The consultant has lots of advice that can catapult your reach and engagement to the stratosphere! Seriously, give him the reigns for a few days and you’ll immediately see. What can it hurt? (Not to mention the fact that reach and engagement are completely cosmetic metrics – they don’t actually bring any ROI value to your brand.)
What you may not know is that this consultant owns about 50-100 other Facebook pages centered around spammy content from general topics. In the craft world the pages could be entitled “I Love Glue Guns” or “Awesome Crochet Tricks.” In politics, “Republicans are Greedy Slimeballs.” or “Tax the 1 Percent.” These pages have tons of fans, often gained through nefarious means or by preying upon lesser-educated people who endlessly share those ridiculous memes. These pages often steal copyrighted content and repost as their own (recipes, anyone?).
As soon as your page employs the consultant’s advice, their other pages go to work sharing your posts with their huge followings. Your reach explodes, your engagement follows. As the consultants encourage you to share memes, and other “viral” content, their spammy pages give you a boost to try to trick Facebook’s algorithm. Facebook thinks your posts are very popular and starts showing them to more people. But what kind of people? You’re not really sure.
See? It works! You need to hire the consultant long-term because they obviously have better strategy than you do. Seeing is believing, right? This is where my heart goes out to business owners. It’s hard to be skeptical of these “concrete results.” You’ll have the outward appearance of success while you’re working with the consultant. You’ll notice that your key performance indicators – actual sales, website conversions, donations, or signups aren’t seeing as big of a boost. But social media is about engagement and relationship! The return on investment will come later.
There comes a time when you can no longer afford the services of the consultant. Or you feel you have this viral technique down pat – enough to go it on your own. You’ll just follow the same advice you’ve been following for the past 6 months.
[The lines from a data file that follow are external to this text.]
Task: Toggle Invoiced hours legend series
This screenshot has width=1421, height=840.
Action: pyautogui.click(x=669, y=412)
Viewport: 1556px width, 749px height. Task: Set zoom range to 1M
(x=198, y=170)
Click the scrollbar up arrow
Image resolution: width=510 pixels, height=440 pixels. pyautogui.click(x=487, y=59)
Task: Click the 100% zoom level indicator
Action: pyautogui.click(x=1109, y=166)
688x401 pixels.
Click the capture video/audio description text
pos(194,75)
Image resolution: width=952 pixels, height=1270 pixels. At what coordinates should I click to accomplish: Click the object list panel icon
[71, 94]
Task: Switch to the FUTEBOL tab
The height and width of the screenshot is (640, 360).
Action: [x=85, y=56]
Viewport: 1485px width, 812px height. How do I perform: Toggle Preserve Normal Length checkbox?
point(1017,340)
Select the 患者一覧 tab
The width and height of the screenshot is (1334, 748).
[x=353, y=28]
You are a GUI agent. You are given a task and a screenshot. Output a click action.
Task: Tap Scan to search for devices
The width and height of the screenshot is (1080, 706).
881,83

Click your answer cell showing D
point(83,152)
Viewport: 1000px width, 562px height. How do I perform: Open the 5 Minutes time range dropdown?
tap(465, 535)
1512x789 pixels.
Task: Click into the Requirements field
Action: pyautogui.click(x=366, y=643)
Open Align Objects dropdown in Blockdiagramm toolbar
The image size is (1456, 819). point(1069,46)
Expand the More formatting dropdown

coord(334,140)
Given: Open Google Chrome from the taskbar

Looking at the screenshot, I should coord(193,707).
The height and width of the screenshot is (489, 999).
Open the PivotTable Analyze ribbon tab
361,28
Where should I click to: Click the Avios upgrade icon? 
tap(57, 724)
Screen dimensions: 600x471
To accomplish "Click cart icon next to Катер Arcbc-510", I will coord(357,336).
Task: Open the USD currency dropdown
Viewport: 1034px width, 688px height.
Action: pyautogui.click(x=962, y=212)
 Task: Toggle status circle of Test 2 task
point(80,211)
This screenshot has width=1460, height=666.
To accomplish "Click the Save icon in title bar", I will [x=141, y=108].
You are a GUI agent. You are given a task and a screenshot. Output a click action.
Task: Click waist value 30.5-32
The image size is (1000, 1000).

However, what you don’t realize is that the consultant pulled the behind-the-scenes support when you parted ways. The spammy pages are no longer sharing; reach and engagement goes down. You try to get the large following you’ve amassed to do something – anything – meaningful. But they don’t. Because they’ve been trained to respond to silly memes, cute photos, viral videos, and inspirational quotes. They weren’t your optimal audience in the first place.
And now you’re stuck with 500,000 Facebook fans who will never bring a meaningful ROI and viral “engagement” techniques that don’t actually work.
There are steps you can take to properly vet a social media expert. But remember the age old adage that still rings true today: “If it seems too good to be true, it usually is.”